Someone may put on weight shortly after losing it for a number of reasons.
Perhaps one of the most common is ‘yo-yo’ or ‘crash’ dieting.
This might involve skipping meals or fasting for long periods, or severely reducing the calorie content of the meals one does eat. It’s a method which has historically been popular among those looking to get quick results.
However, it’s also one which trains the body to metabolise food differently.
Calories are a vital part of the metabolic process. The body converts them into energy, which in turn enables the muscles and organs to function normally.
Obviously people process fat at different rates (several factors play a role in this), but when there is a considerable drop in the amount of calories a person eats, the body’s metabolism will often adapt by slowing down, in an attempt to conserve the energy it has access to.
If someone subsequently ups their calorie intake after adopting an extremely low calorie diet, their body may not adapt to the change in habits quickly, and continue to metabolise calories at a slower rate. Consequently, this fat will be stored by the body in reserve, leading to an increase in weight.
What are the effects of it?
There are several ways in which weight cycling can adversely affect someone.

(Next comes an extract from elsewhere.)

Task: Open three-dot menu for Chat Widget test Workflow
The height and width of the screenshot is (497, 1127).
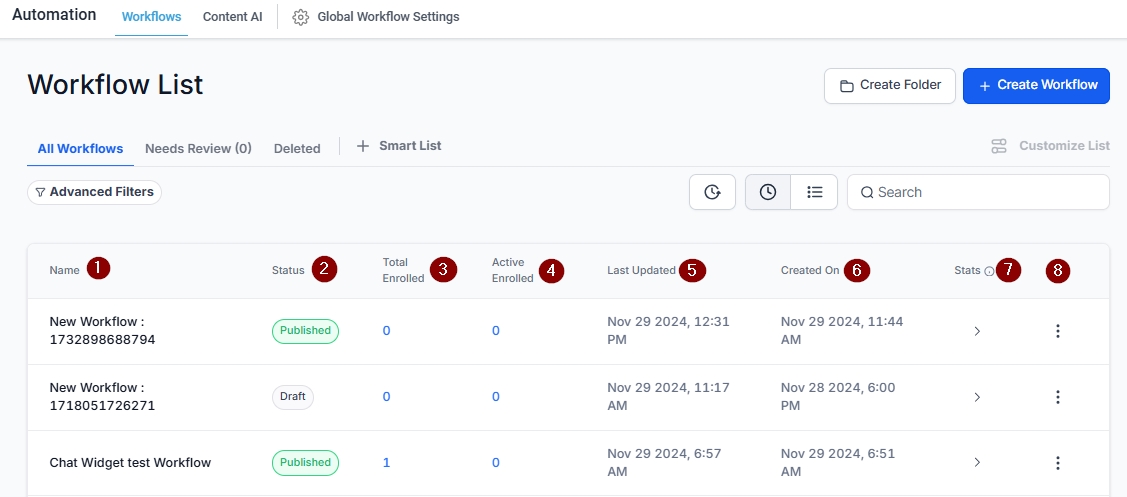Action: pyautogui.click(x=1057, y=463)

Psychologically, quickly regaining weight after having lost it can lead to a loss of self-esteem, and can also reduce the motivation to embark on a weight loss programme in future.

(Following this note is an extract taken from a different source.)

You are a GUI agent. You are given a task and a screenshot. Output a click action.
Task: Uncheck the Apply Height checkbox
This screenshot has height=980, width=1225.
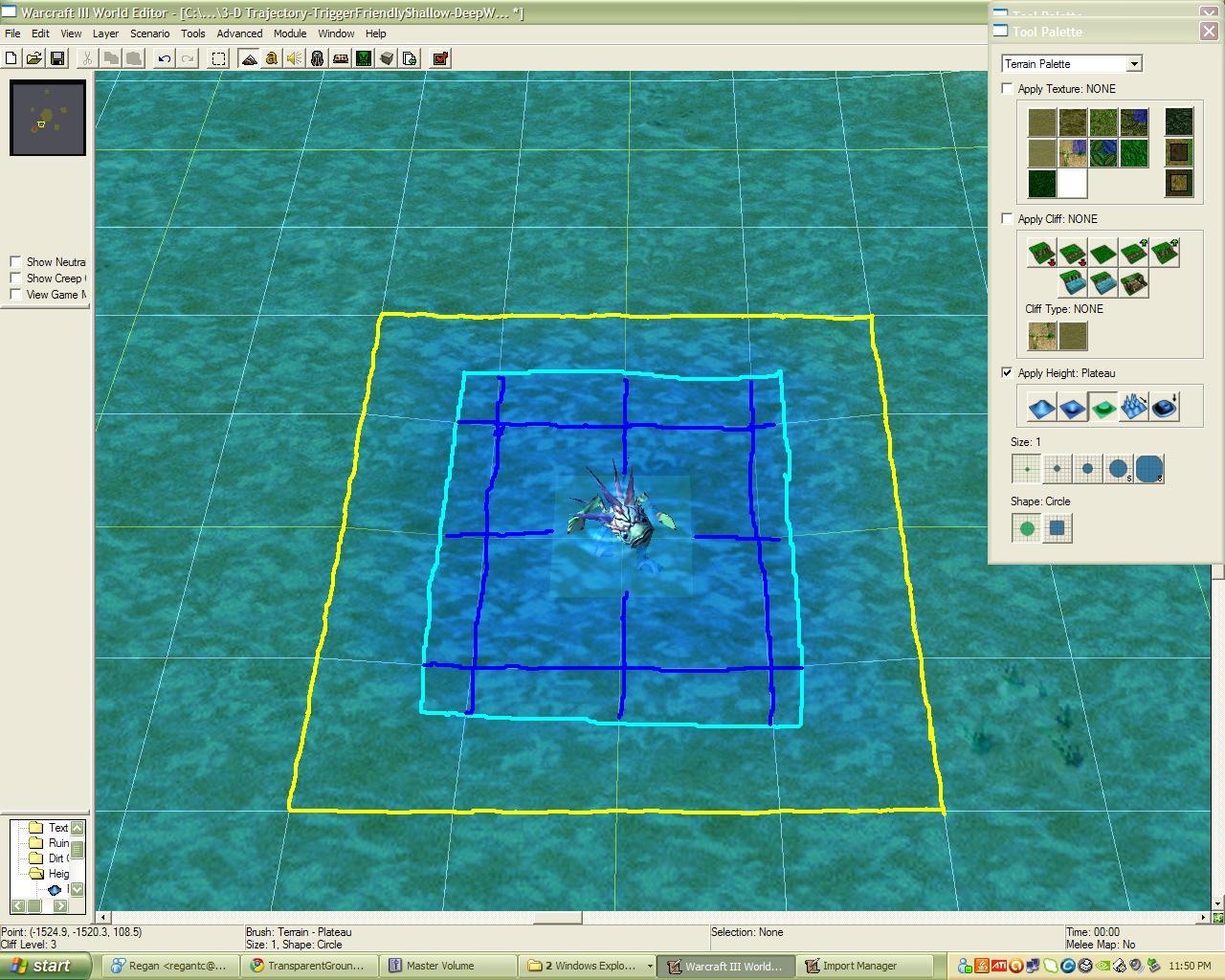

Dropping and gaining weight in quick succession can also have short-term physical effects too, causing feelings of lethargy and mood swings.
Can it pose a health risk?
The long-lasting physical effects of weight cycling are a subject of intense debate.
One study which measured the hormone levels of overweight participants after undertaking a 500-550 calorie-per-day diet found that the presence of a variety of hormones responsible for managing appetite was significantly different even one year following completion of the short programme.
Conversely, another survey (mentioned above, appearing in Metabolism Journal) found that yo-yo dieting has no long-term detrimental effects on future weight loss attempts or on health; but once again, there were limitations to the study identified by the NHS, including that the findings were based on self-reported data from respondents.
Ultimately, more research is needed in order to determine whether or not weight cycling poses any long-term physical health risk.
Those who are overweight and trying to lose pounds are encouraged to do so at a modest but consistent rate, in order to avoid any health risks which could be related to weight cycling, and to help them maintain a positive mental approach to losing weight.
How do you keep weight off?
A doctor can help someone who is overweight develop and adhere to a plan of controlled and lasting weight loss. This will typically involve a balanced diet, a plan of regular exercise, and if someone’s weight is detrimental to their overall health and these measures alone have not worked, a programme of weight loss medication.